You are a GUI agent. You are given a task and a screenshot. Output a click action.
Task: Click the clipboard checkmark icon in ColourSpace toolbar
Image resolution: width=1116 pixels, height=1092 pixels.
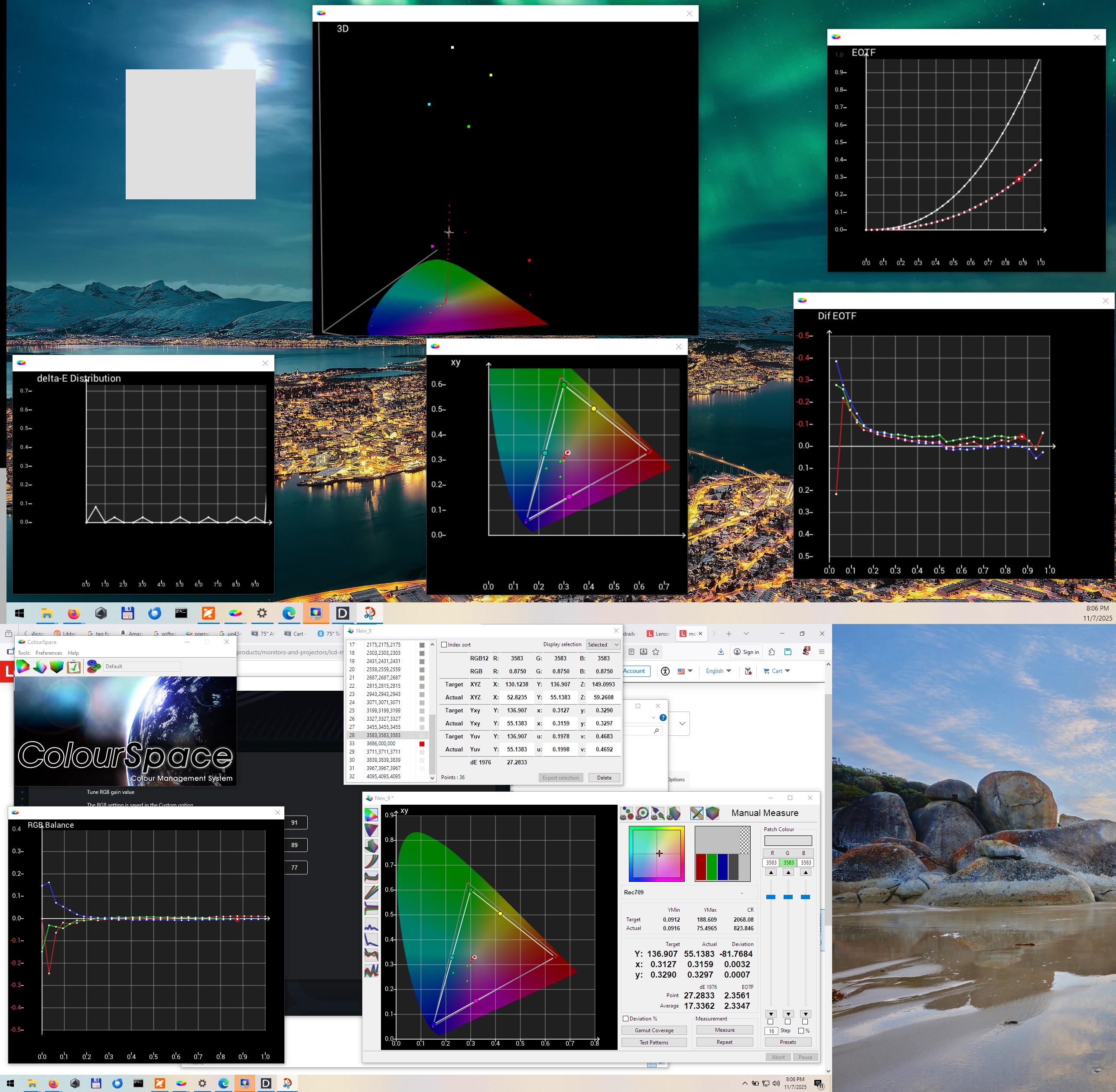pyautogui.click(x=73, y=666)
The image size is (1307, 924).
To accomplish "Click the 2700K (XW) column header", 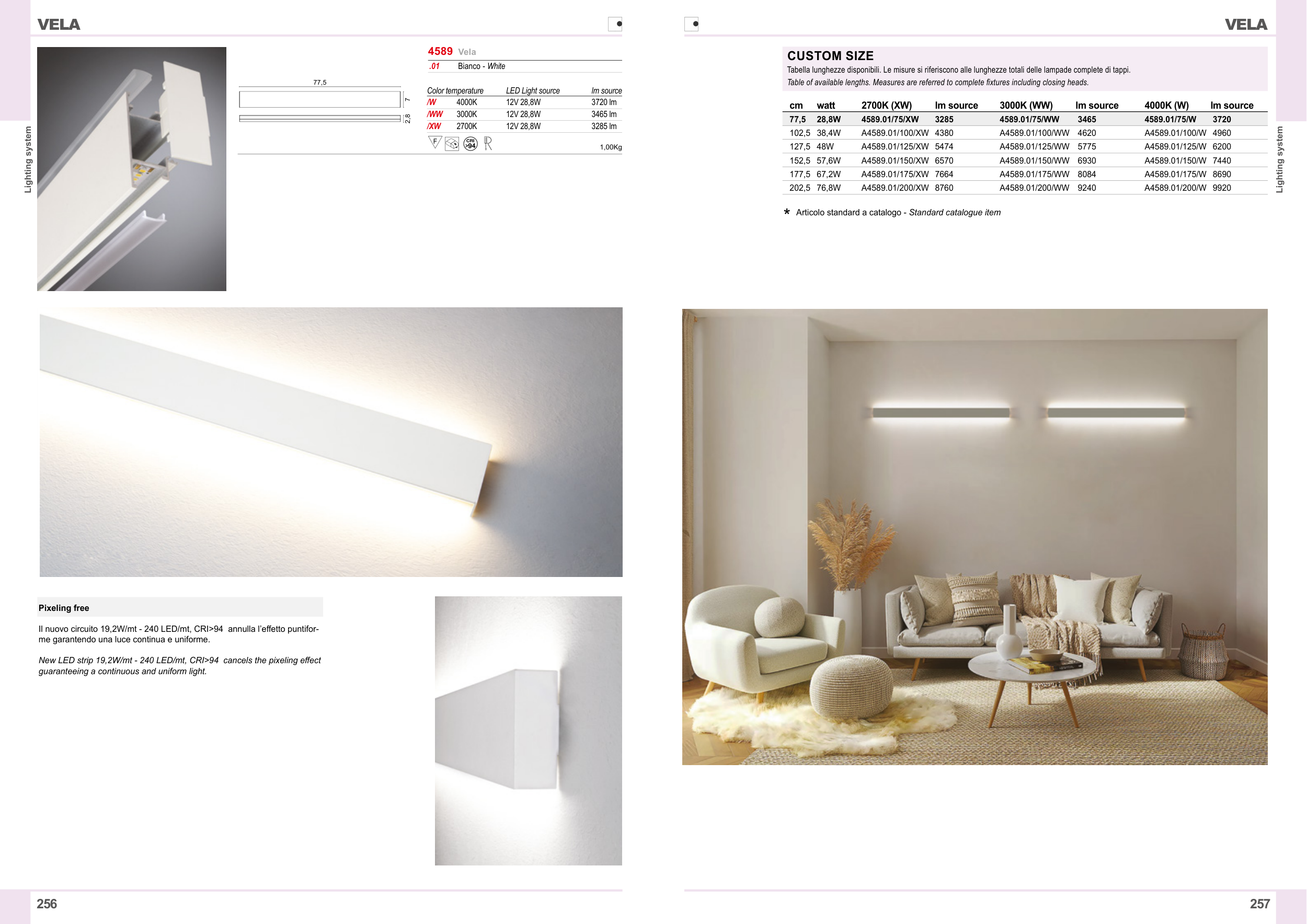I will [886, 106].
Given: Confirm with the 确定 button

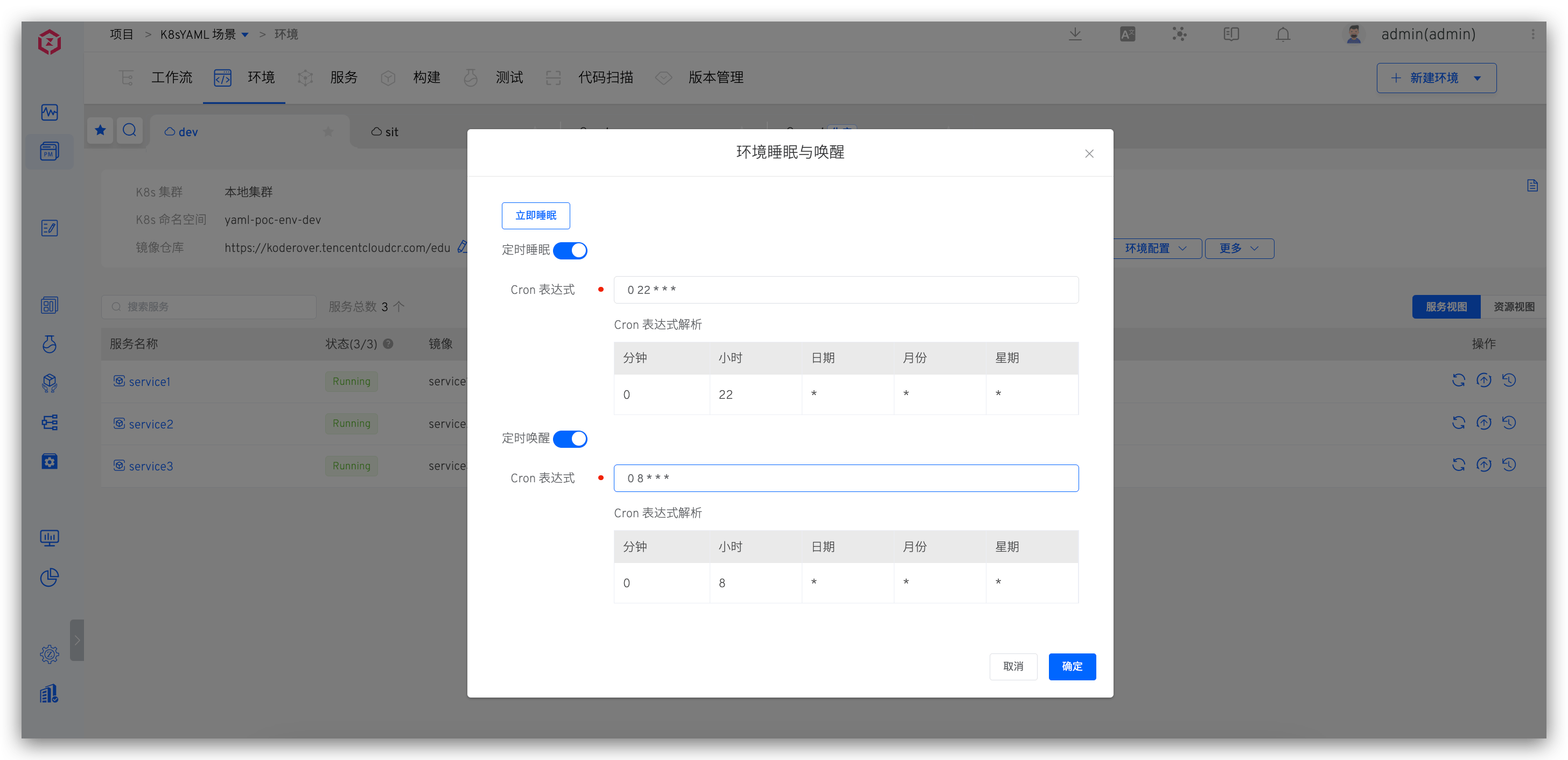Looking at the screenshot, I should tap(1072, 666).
━━━━
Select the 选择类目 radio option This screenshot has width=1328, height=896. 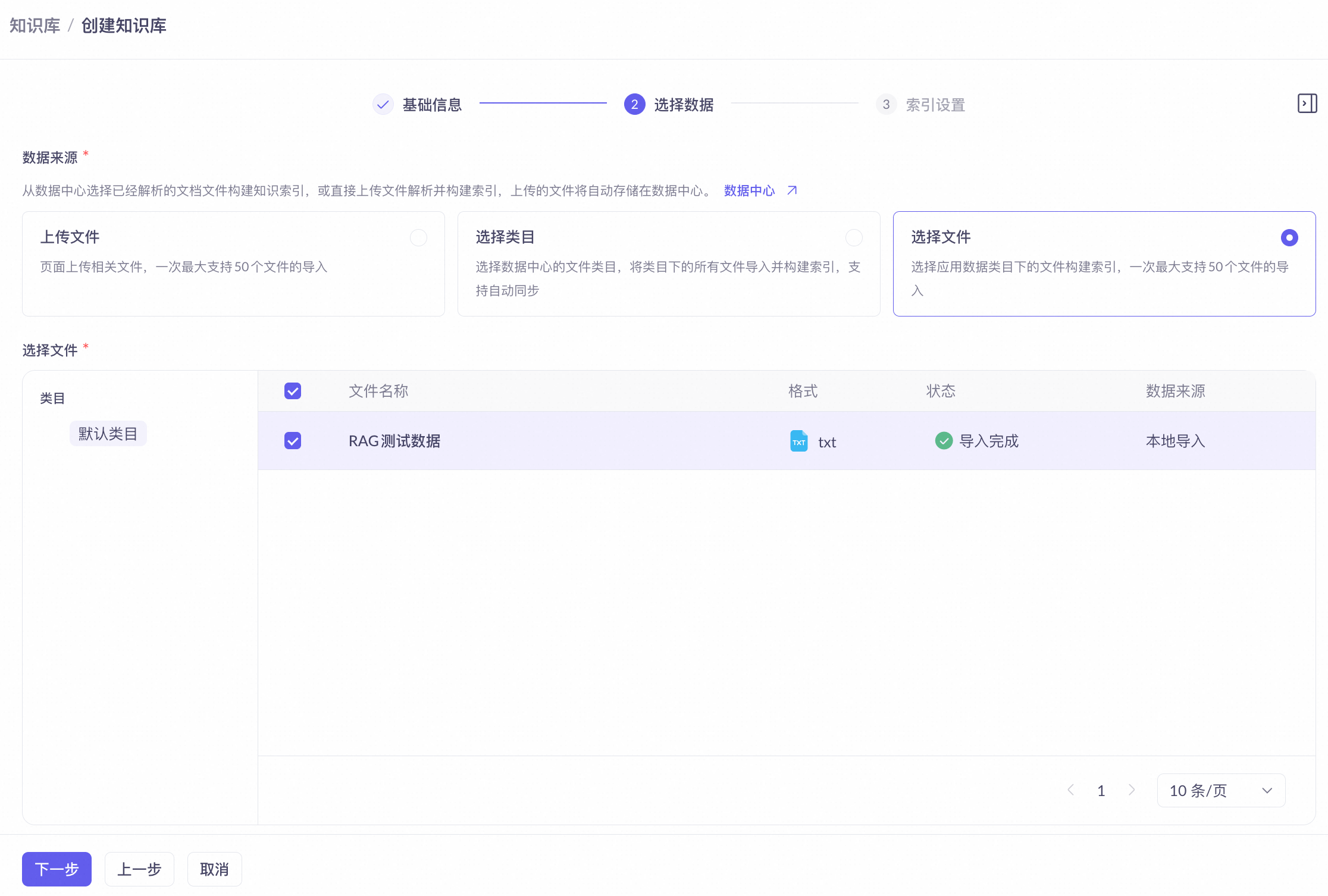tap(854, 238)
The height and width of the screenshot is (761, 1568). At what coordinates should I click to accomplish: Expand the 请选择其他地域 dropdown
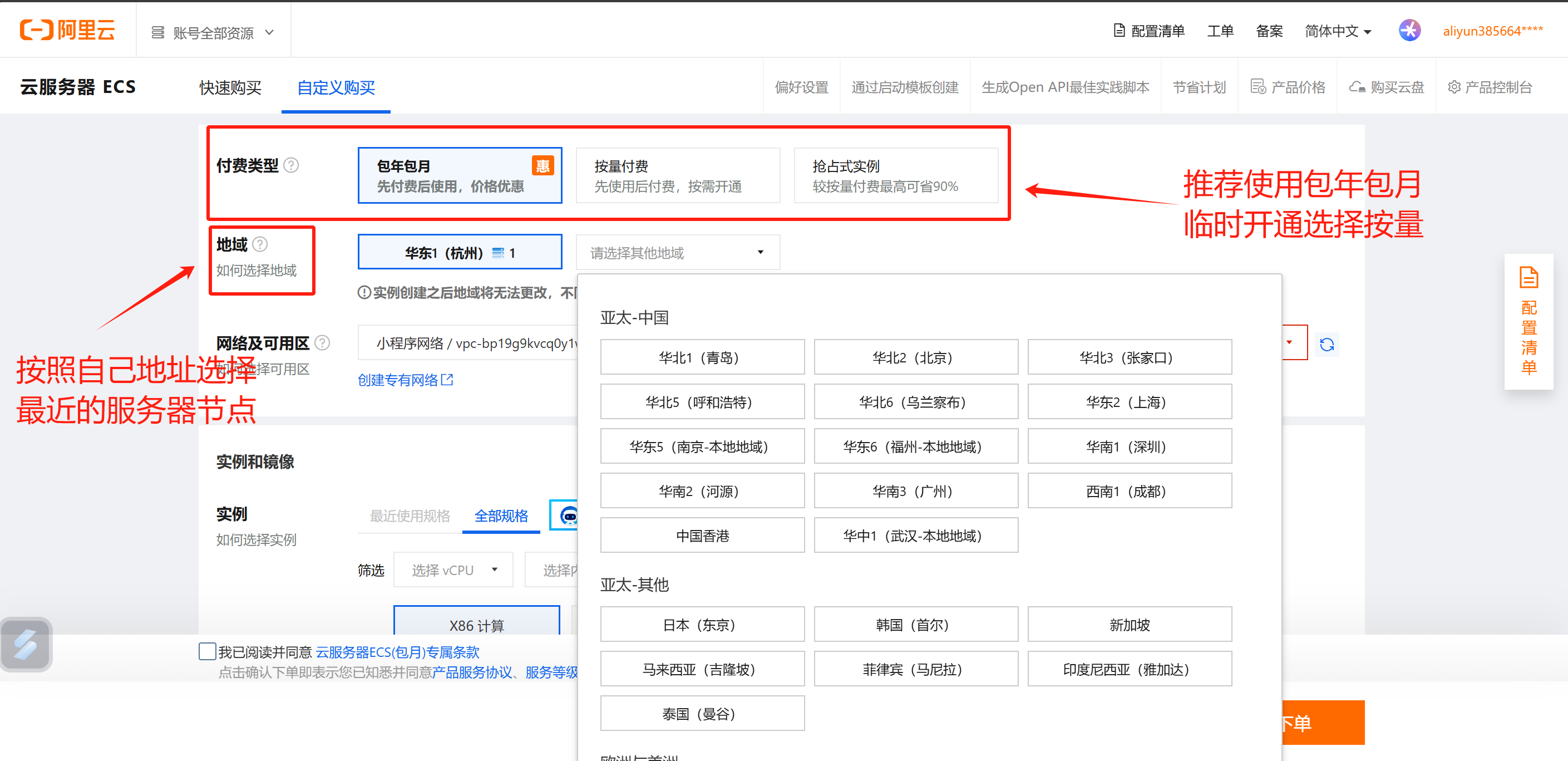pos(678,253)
━━━━
In the listing above, find the line containing "You are a GUI" and the line containing "The image size is (1307, 924).", then write out both of them and every line between, exactly, with no pictures.

Response to the exercise:
You are a GUI agent. You are given a task and a screenshot. Output a click action.
Task: Click the clipboard checkmark icon in ColourSpace toolbar
Image resolution: width=1116 pixels, height=1092 pixels.
pyautogui.click(x=73, y=666)
The image size is (1307, 924).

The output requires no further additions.